(Records from a data collection)
(begin)
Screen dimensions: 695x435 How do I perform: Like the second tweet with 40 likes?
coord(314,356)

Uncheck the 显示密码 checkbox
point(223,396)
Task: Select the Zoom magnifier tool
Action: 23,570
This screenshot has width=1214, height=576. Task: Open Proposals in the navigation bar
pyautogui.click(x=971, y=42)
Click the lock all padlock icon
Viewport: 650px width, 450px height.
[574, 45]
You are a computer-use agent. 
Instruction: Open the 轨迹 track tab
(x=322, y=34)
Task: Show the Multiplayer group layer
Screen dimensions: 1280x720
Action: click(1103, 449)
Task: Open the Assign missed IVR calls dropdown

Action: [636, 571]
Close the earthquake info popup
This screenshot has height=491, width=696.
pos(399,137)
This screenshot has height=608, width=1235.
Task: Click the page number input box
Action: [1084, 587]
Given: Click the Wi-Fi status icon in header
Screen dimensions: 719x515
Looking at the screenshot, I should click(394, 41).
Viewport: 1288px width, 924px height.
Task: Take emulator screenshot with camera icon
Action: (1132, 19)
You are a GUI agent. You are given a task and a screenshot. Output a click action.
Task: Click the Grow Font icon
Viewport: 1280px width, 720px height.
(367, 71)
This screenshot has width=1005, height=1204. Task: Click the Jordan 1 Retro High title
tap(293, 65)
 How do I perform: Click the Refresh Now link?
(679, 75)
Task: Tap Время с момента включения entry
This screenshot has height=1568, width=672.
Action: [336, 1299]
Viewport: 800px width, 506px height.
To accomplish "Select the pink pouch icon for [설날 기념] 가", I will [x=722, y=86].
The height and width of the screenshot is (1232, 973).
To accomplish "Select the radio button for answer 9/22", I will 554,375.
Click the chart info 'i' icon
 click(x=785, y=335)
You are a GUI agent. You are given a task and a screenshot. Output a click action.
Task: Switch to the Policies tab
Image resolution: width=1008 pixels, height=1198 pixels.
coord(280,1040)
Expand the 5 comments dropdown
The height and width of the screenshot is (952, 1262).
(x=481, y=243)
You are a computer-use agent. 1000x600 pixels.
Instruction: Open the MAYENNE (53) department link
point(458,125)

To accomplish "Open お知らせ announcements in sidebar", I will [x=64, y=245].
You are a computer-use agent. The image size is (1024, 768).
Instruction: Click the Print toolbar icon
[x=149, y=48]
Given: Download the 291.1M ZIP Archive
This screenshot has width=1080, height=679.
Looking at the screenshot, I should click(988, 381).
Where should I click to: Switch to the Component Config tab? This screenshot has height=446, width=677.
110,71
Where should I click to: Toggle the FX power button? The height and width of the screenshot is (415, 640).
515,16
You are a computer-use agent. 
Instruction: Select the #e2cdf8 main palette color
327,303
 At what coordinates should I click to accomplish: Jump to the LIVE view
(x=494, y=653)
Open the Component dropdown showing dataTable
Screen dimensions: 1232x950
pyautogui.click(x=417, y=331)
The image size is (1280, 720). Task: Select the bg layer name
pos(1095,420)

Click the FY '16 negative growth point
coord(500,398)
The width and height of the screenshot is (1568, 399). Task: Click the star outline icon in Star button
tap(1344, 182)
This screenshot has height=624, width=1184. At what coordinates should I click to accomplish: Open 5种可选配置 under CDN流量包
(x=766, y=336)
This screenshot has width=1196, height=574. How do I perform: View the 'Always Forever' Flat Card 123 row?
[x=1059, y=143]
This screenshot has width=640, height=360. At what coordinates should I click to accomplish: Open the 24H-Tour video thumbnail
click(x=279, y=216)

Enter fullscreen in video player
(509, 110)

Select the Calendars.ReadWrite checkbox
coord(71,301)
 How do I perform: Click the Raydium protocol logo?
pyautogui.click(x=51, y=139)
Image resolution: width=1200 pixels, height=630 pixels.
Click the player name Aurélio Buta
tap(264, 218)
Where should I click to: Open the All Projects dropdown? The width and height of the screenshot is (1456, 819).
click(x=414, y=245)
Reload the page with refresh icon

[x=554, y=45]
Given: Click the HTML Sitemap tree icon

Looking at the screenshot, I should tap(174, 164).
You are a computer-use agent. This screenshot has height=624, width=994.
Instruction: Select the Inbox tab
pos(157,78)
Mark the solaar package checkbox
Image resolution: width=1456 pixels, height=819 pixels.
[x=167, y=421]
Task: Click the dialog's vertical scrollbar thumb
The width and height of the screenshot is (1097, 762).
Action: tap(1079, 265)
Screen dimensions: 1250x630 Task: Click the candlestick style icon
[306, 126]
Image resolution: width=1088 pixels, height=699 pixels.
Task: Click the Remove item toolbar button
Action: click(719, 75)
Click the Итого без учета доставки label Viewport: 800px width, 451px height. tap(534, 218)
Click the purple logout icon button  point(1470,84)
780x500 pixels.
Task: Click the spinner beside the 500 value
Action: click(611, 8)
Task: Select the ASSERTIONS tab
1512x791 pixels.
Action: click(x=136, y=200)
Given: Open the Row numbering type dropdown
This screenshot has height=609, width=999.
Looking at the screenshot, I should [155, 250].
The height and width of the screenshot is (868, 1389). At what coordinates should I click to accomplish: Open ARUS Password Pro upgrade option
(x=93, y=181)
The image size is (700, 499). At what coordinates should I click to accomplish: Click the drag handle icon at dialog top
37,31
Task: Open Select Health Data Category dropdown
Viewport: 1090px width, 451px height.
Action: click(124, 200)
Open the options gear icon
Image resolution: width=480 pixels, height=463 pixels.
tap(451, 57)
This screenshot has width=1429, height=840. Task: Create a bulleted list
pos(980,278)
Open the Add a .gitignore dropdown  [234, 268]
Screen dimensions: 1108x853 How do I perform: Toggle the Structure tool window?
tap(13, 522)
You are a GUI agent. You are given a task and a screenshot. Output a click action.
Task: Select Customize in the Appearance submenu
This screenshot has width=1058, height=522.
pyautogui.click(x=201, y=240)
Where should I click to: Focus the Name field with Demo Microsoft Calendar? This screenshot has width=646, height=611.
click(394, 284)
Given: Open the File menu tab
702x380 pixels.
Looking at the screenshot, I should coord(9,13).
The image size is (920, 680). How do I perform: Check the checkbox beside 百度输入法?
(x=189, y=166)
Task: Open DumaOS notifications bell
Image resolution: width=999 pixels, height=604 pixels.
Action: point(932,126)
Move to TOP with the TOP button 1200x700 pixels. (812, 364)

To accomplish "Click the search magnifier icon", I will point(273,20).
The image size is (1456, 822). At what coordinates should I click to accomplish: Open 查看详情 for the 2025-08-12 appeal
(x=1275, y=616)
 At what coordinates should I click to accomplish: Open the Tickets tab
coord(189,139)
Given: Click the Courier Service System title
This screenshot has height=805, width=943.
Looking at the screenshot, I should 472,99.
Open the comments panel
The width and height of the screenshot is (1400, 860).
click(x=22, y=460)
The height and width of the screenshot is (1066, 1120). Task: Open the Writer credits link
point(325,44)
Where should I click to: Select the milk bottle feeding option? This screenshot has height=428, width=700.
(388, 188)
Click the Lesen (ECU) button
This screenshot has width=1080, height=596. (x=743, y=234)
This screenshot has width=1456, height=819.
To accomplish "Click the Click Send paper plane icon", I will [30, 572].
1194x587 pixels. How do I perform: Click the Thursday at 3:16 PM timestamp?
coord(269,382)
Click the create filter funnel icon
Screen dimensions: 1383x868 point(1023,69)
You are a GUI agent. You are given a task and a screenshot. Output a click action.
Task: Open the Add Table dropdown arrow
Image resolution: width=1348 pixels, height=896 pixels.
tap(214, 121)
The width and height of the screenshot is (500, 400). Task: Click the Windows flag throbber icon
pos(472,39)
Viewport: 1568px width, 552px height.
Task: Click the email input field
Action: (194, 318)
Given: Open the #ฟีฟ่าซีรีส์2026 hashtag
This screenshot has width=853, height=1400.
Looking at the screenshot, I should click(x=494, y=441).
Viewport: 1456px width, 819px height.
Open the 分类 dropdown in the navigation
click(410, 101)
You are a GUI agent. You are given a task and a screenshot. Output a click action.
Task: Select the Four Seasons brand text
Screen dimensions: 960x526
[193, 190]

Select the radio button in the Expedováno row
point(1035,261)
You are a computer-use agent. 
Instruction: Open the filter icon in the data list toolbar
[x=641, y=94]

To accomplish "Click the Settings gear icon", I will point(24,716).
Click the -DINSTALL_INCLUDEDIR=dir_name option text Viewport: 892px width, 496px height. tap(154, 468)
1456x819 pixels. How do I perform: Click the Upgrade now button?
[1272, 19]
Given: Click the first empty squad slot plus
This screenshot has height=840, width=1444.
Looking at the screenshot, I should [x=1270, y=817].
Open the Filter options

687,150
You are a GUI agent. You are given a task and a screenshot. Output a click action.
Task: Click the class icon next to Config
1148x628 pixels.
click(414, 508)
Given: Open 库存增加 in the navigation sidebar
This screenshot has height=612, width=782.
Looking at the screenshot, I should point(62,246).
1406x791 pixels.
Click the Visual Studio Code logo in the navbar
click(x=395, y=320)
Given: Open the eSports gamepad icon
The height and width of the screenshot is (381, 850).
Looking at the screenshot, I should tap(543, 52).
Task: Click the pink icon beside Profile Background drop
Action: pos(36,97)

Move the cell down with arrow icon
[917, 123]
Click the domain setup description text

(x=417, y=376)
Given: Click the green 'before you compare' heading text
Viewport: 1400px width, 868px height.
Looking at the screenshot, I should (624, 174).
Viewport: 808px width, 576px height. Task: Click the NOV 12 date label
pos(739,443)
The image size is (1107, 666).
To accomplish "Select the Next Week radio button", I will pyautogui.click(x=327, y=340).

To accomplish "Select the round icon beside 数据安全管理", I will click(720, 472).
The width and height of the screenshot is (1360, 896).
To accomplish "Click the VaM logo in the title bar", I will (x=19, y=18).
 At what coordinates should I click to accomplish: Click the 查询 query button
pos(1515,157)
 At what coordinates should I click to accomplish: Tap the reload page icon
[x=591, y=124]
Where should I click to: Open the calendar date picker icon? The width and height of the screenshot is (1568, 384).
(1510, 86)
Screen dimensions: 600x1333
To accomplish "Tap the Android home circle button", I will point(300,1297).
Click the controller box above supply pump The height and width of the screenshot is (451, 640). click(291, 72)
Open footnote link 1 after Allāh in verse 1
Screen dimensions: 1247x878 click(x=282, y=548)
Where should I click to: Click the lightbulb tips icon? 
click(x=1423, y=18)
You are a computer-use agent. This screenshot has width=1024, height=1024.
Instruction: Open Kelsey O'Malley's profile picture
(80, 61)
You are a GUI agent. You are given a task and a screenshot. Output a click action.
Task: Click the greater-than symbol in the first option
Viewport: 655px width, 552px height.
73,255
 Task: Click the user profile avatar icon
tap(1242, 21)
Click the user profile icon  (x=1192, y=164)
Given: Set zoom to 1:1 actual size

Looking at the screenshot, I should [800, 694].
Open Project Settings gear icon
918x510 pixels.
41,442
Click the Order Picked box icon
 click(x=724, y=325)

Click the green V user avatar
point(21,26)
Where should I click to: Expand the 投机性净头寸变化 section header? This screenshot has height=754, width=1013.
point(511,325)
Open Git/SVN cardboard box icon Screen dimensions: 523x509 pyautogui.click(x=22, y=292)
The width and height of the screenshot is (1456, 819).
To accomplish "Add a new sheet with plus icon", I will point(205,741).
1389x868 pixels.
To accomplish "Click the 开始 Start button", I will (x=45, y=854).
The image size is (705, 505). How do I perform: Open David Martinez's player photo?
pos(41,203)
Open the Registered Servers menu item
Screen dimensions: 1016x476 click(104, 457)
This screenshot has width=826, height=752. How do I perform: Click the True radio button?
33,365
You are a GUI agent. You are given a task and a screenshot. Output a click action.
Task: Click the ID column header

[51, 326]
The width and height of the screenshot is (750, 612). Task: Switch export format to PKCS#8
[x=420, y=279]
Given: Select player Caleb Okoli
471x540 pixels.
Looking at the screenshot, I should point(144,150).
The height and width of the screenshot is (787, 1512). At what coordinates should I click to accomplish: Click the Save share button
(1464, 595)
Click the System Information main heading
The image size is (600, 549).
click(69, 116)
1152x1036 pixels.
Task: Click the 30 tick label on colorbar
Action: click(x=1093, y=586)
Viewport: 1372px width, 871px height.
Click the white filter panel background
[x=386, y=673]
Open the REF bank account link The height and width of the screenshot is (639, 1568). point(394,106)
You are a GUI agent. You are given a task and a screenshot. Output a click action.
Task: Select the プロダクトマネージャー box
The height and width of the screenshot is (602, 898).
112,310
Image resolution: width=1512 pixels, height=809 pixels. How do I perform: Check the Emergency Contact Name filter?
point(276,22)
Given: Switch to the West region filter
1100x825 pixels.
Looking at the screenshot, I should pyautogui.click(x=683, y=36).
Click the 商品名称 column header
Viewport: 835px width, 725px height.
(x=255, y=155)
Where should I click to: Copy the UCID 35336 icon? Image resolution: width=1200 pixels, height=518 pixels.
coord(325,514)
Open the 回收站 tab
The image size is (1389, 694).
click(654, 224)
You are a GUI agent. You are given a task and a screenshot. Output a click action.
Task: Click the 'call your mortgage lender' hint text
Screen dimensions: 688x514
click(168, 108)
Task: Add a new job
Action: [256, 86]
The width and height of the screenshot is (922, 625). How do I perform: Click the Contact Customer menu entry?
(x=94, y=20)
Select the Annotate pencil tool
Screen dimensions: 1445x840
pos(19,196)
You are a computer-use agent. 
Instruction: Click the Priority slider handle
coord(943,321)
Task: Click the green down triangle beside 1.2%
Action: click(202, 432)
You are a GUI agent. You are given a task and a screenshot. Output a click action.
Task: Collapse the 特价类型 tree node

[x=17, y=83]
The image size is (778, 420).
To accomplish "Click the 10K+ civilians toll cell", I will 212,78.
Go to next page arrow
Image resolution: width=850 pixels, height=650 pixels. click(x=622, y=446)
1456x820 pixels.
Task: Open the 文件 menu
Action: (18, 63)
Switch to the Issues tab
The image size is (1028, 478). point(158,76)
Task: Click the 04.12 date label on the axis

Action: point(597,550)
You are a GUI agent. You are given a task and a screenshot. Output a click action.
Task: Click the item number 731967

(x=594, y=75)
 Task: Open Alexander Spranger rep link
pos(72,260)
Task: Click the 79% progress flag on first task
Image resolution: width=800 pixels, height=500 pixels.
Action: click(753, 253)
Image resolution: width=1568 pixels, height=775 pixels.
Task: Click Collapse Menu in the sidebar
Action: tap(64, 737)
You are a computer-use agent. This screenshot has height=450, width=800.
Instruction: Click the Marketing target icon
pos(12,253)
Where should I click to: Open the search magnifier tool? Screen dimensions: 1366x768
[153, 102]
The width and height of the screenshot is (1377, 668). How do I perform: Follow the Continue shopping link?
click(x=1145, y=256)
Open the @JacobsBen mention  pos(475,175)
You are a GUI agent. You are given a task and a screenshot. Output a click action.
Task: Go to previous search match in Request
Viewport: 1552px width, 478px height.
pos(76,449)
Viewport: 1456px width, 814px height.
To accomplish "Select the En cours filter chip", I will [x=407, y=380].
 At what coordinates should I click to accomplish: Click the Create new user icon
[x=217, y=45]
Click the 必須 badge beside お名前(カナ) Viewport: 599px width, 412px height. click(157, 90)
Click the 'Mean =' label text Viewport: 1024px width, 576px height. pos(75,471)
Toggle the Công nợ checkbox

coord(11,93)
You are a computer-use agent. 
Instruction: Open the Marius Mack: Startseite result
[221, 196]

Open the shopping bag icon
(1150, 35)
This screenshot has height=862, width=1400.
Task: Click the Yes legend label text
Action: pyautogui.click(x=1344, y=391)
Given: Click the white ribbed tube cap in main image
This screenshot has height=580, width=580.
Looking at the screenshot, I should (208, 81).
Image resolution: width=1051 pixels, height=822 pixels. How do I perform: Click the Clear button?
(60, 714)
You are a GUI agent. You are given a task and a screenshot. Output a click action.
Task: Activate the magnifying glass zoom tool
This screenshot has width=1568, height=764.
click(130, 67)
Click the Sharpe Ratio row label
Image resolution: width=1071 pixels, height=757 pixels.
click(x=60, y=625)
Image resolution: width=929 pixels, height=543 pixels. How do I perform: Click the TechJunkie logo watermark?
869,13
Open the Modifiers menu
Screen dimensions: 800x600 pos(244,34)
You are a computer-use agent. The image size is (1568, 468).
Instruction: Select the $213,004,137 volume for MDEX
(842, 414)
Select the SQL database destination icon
(end)
• Objective
Express the listing as a Markdown table with the columns Row and Line, giving each line its own numbered row and omitting blank lines. Begin at the line that contains "Where should I click to: Select" and stop after the line that contains "Screen dimensions: 1383x868 point(1023,69)".

• Worked solution
| Row | Line |
|---|---|
| 1 | Where should I click to: Select the milk bottle feeding option? This screenshot has height=428, width=700. |
| 2 | (388, 188) |
| 3 | Click the Lesen (ECU) button |
| 4 | This screenshot has width=1080, height=596. (x=743, y=234) |
| 5 | This screenshot has width=1456, height=819. |
| 6 | To accomplish "Click the Click Send paper plane icon", I will [30, 572]. |
| 7 | 1194x587 pixels. How do I perform: Click the Thursday at 3:16 PM timestamp? |
| 8 | coord(269,382) |
| 9 | Click the create filter funnel icon |
| 10 | Screen dimensions: 1383x868 point(1023,69) |